TUESDAY, Nov. 20, 2018 (HealthDay News) -- Artificial intelligence tools trained to detect pneumonia on chest X-rays have decreased performance when tested on data from outside health systems, according to a study published online Nov. 6 in PLOS Medicine.
John R. Zech, M.D., from the California Pacific Medical Center in San Francisco, and colleagues assessed how well convolutional neural networks (CNNs) generalized across three hospital systems (National Institutes of Health [NIH], 112,120 chest radiographs from 30,805 patients; Mount Sinai Hospital [MSH], 42,396 chest radiographs from 12,904 patients; and Indiana University [IU], 3,807 chest radiographs from 3,683 patients) for a simulated pneumonia screening task.

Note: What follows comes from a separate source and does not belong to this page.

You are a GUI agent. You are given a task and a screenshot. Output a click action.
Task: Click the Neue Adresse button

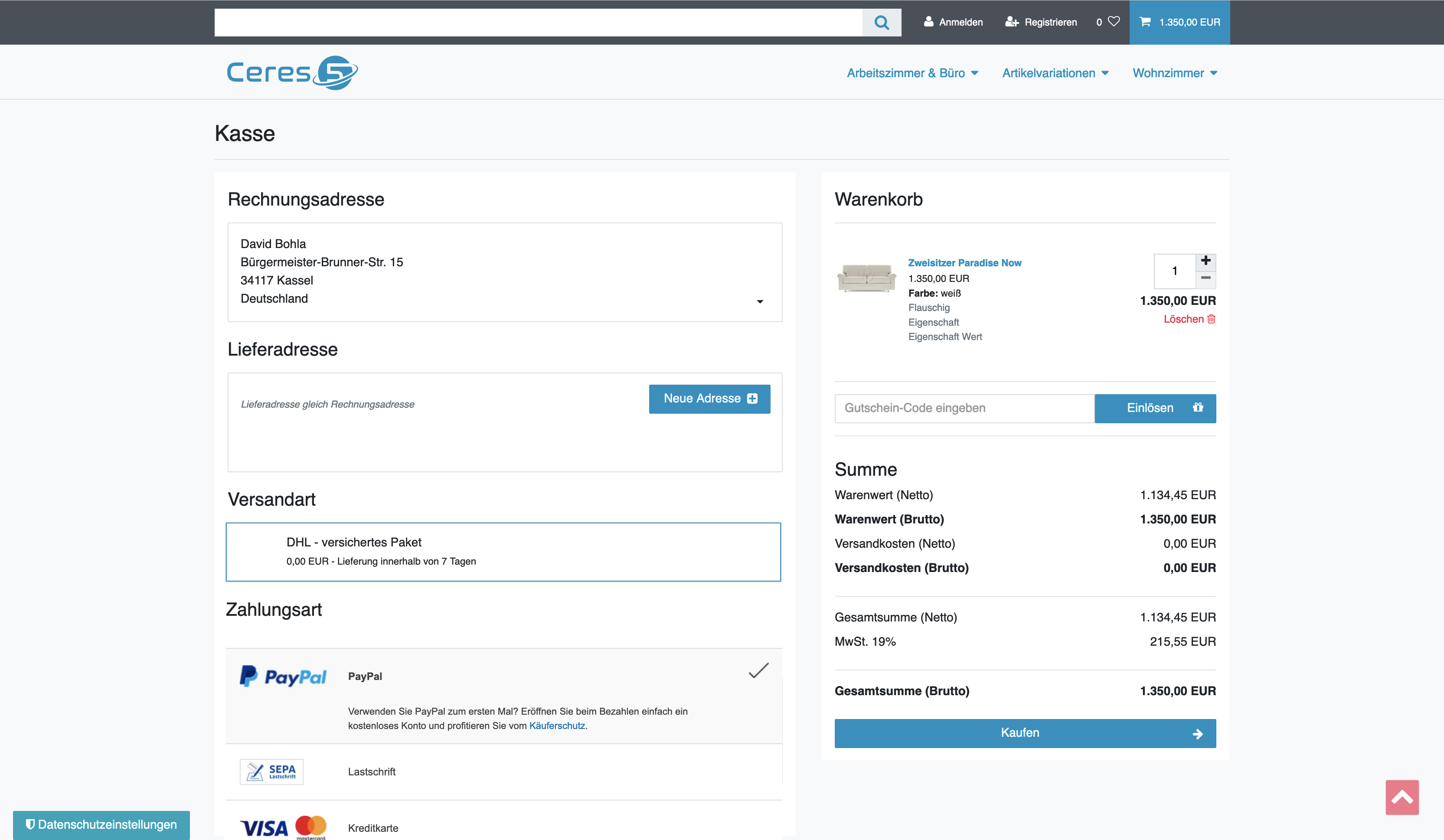[x=709, y=399]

The researchers found that the prevalence of pneumonia was high enough at MSH (34.2 percent) versus NIH and IU (1.2 percent and 1 percent) that merely sorting by hospital system achieved an area under the receiver operating characteristic curve (AUC) of 0.861 on the joint MSH-NIH dataset. For NIH- or MSH-trained models, there was equivalent performance on IU and inferior performance on data from each other versus an internal test set. Combining training and test data from MSH and NIH (AUC, 0.931) yielded the highest internal performance, but this model demonstrated significantly lower external performance at IU (AUC, 0.815). With introduction of a 10-fold difference in pneumonia rate between sites, internal test performance improved (10x MSH risk P < 0.001; 10x NIH P = 0.002) but failed to generalize to IU (MSH 10x P < 0.001; NIH 10x P = 0.027). CNNs were able to directly detect the hospital system of a radiograph with >99.9 percent accuracy for NIH and MSH radiographs.
"Our findings should give pause to those considering rapid deployment of artificial intelligence platforms without rigorously assessing their performance in real-world clinical settings reflective of where they are being deployed," a coauthor said in a statement.